**WORK REQUIRED:** Please rewrite every line of the listing below, swapping "tab" for "page" wherever it occurs and leaving everything else untouched.

**GIVEN DATA:**
====
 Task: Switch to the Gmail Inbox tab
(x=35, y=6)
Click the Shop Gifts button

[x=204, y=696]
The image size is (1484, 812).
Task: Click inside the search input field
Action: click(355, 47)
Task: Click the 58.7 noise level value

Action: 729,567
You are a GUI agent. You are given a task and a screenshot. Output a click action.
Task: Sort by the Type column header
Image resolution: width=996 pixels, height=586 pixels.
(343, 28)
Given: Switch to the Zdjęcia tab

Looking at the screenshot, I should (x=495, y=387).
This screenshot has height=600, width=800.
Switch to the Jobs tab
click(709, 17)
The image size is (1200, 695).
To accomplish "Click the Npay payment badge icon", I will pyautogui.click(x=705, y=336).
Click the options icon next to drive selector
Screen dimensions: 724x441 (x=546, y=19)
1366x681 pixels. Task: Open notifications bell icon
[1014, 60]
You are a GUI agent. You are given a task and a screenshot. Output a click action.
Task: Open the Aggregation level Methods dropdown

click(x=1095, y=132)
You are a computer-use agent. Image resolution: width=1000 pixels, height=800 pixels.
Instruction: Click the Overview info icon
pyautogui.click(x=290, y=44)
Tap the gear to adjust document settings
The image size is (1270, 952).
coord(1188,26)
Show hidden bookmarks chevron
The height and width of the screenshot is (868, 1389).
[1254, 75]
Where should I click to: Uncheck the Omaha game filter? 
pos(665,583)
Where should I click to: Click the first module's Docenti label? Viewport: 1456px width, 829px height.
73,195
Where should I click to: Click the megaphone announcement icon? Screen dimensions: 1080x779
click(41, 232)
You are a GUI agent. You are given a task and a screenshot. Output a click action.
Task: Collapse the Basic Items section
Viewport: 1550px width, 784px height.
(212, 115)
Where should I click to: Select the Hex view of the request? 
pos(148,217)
====
**OUTPUT OF THE EXERCISE:**
 Task: Switch to the Gmail Inbox page
(x=35, y=6)
Click the Shop Gifts button

[x=204, y=696]
The image size is (1484, 812).
Task: Click inside the search input field
Action: click(355, 47)
Task: Click the 58.7 noise level value

Action: 729,567
You are a GUI agent. You are given a task and a screenshot. Output a click action.
Task: Sort by the Type column header
Image resolution: width=996 pixels, height=586 pixels.
(343, 28)
Given: Switch to the Zdjęcia page

Looking at the screenshot, I should (x=495, y=387).
This screenshot has height=600, width=800.
Switch to the Jobs page
click(709, 17)
The image size is (1200, 695).
To accomplish "Click the Npay payment badge icon", I will pyautogui.click(x=705, y=336).
Click the options icon next to drive selector
Screen dimensions: 724x441 (x=546, y=19)
1366x681 pixels. Task: Open notifications bell icon
[1014, 60]
You are a GUI agent. You are given a task and a screenshot. Output a click action.
Task: Open the Aggregation level Methods dropdown

click(x=1095, y=132)
You are a computer-use agent. Image resolution: width=1000 pixels, height=800 pixels.
Instruction: Click the Overview info icon
pyautogui.click(x=290, y=44)
Tap the gear to adjust document settings
The image size is (1270, 952).
coord(1188,26)
Show hidden bookmarks chevron
The height and width of the screenshot is (868, 1389).
[1254, 75]
Where should I click to: Uncheck the Omaha game filter? 
pos(665,583)
Where should I click to: Click the first module's Docenti label? Viewport: 1456px width, 829px height.
73,195
Where should I click to: Click the megaphone announcement icon? Screen dimensions: 1080x779
click(41, 232)
You are a GUI agent. You are given a task and a screenshot. Output a click action.
Task: Collapse the Basic Items section
Viewport: 1550px width, 784px height.
(212, 115)
Where should I click to: Select the Hex view of the request? 
pos(148,217)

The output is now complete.